Rėklaitytė, A. (2025) “Between Propaganda and Freedom of Aesthetic Experience: Poetry Reading Events by Actor Laimonas Noreika in the Late Soviet Era”, Literatūra, 67(1), pp. 45–59. doi:10.15388/Litera.2025.67.1.3.

Abstract

The article examines strategies for popularizing poetry in Soviet-era Lithuania and the ambivalence of their effectiveness. The first part reconstructs the institutional system of literary propaganda and its social context, focusing on poetry evenings – i.e., literary events where professional actors recited poetry – that became especially popular in late Soviet Lithuania. The second part analyzes the popularity of the actor Laimonas Noreika’s ‘literary concerts’ and the persuasiveness of his rhetoric in the context of the time. The sources used include archival documents from the Bureau for the Propaganda of Fiction of the Lithuanian SSR, Laimonas Noreika’s diaries, and contemporaries’ testimonies.

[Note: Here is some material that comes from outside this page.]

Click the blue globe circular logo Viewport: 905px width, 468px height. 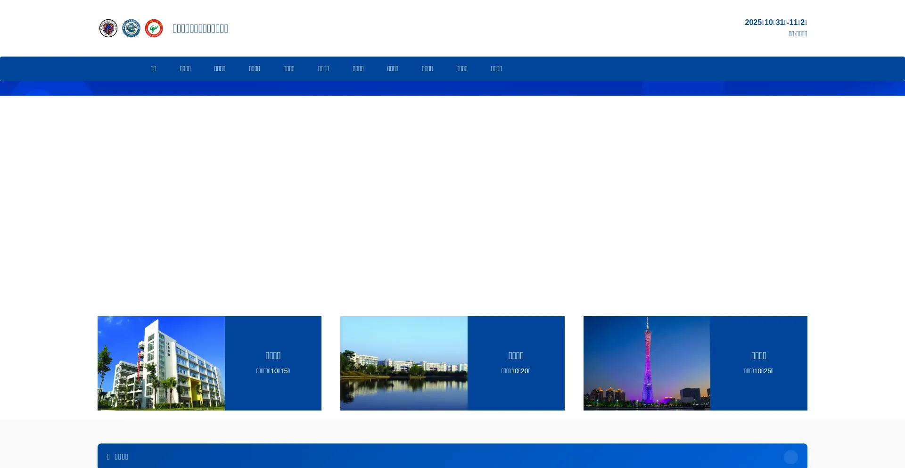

Drawing on Jacques Rancière’s theory of the politics of aesthetics – which posits that aesthetics can reorganize sensible experience and awaken critical perception – it is concluded that the regime’s attempts to control moral education through poetry promotion had a dual effect: on the one hand, it reinforced poetry’s prestige and moral authority, serving as a substitute for religion; on the other hand, the dissemination of poetry – understood as a project of moral and aesthetic education – had an unintended ‘side effect’ since poetry texts, especially those of the classical canon, when suggestively read and performatively reinterpreted by actors, encouraged a more individual subjectivity (as a counterpoint to the anti-individualist mass society), along with a critical attitude toward reality, and thus could strengthen the expression of alternative will within society.